India prepares for worst as monsoon failure looms

GlobalPost
The World

India is already preparing for the worst, as a failure of the monsoon looms on the horizon.

So far marking a 22 percent deficiency in the monsoon, the government has swung into action, with Prime Minister Manmohan Singh directing all departments and ministries to coordinate with states to monitor the situation on a weekly basis, NDTV reported Tuesday. Rainfall is nearly below 40 percent in major agricultural states, the worst affected being Haryana, Rajasthan, Gujarat and Maharashtra.

As the worst drought in decades hits US agriculture, the rest of the world faces the specter of another food crisis. But in India, domestic conditions will play a far more important role. Indian agriculture is largely insulated from world markets, with the country's imports and exports of farm produce relatively insignificant. But India is likely to reinstate export restrictions on wheat and rice to prevent a flight of food grains to higher prices abroad.

The country's millions of tons of food grain reserves — a surplus so large that much of it lies rotting, as GlobalPost reported earlier — will also help insulate India from the troubles facing other countries that have more fully embraced free trade.

If rainfall measures less than 90 percent of normal, the resulting drought would likely force India to import sugar, a move that in 2009 pushed global prices to 30-year highs, the news channel said.

[Data]
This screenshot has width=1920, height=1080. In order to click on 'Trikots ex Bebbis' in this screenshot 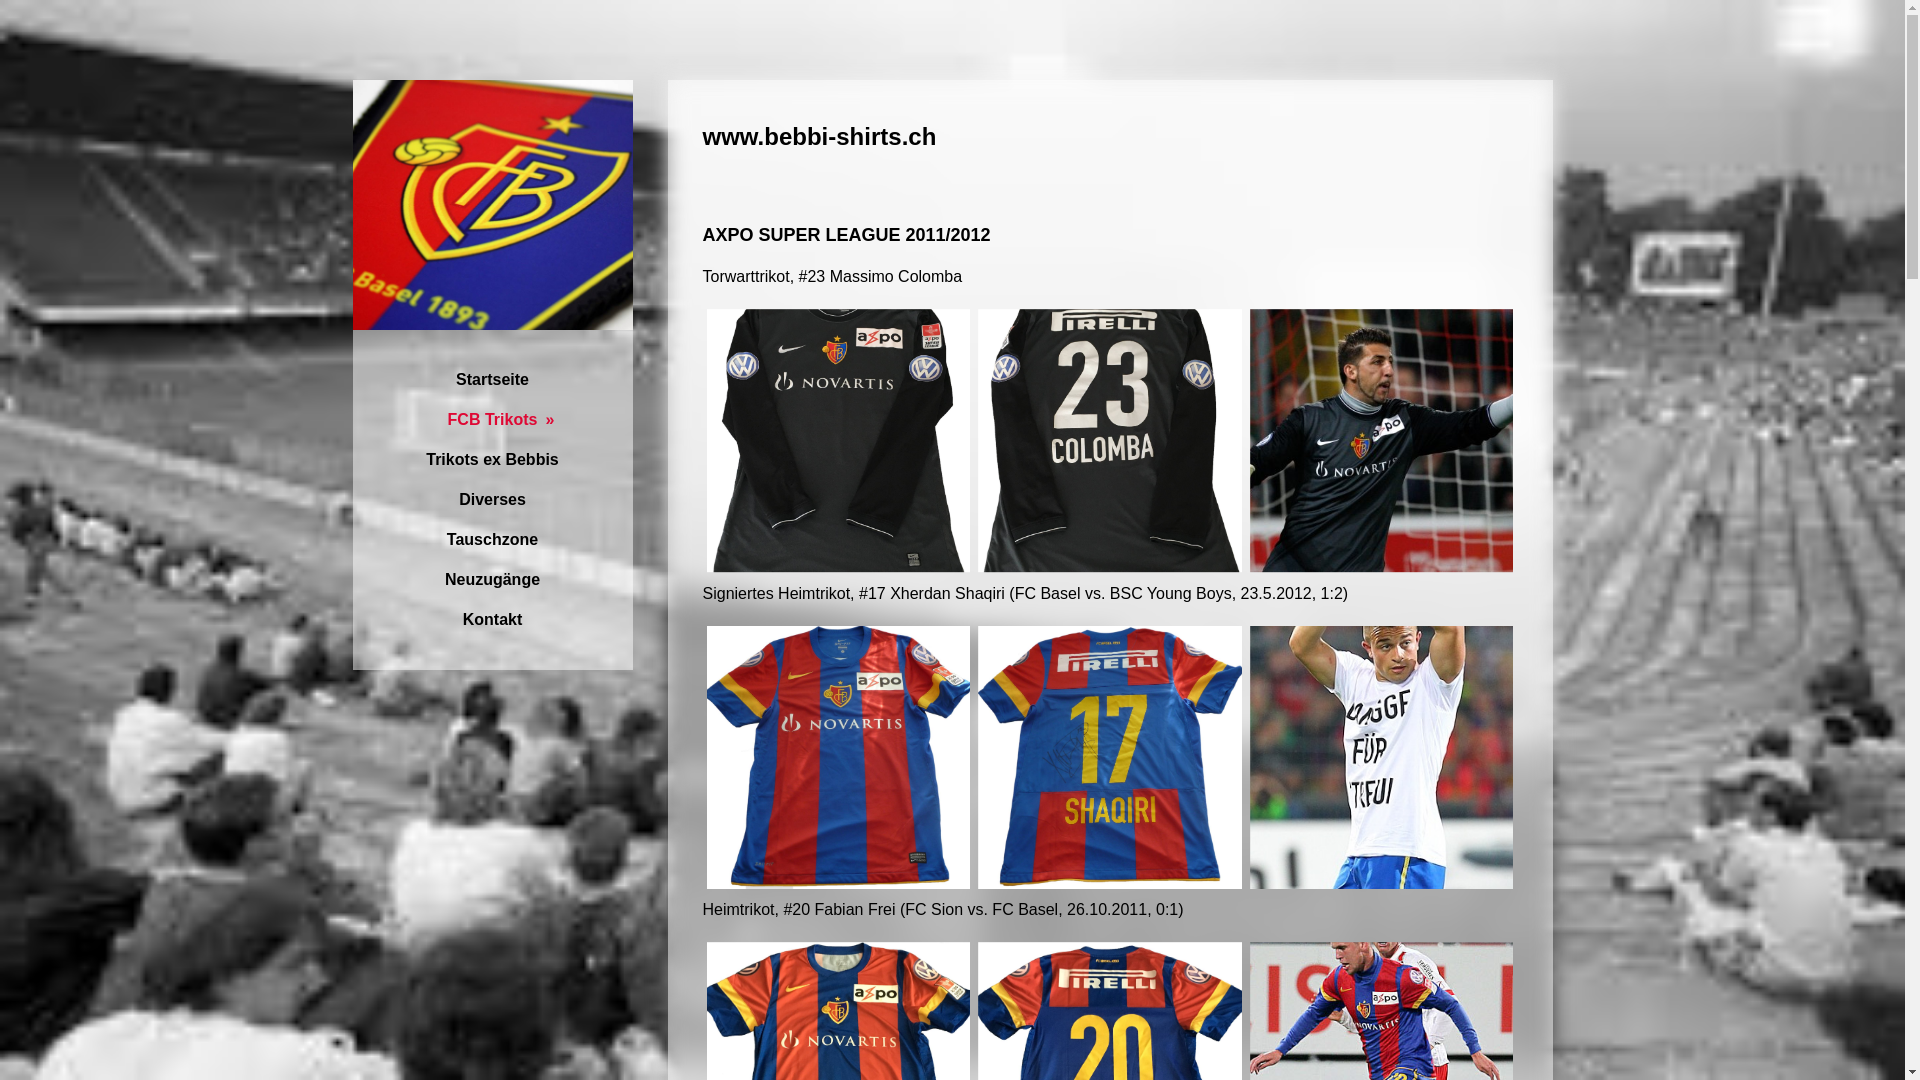, I will do `click(491, 459)`.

[Tasks for this exercise]
1) According to the article on India's monsoon, which states are worst affected by the low rainfall?
2) Reproduce the part of the article on India's monsoon starting with "As the worst" and going on through "embraced free trade.".

[Exercise results]
1) Haryana, Rajasthan, Gujarat and Maharashtra.

2)
As the worst drought in decades hits US agriculture, the rest of the world faces the specter of another food crisis. But in India, domestic conditions will play a far more important role. Indian agriculture is largely insulated from world markets, with the country's imports and exports of farm produce relatively insignificant. But India is likely to reinstate export restrictions on wheat and rice to prevent a flight of food grains to higher prices abroad.

The country's millions of tons of food grain reserves — a surplus so large that much of it lies rotting, as GlobalPost reported earlier — will also help insulate India from the troubles facing other countries that have more fully embraced free trade.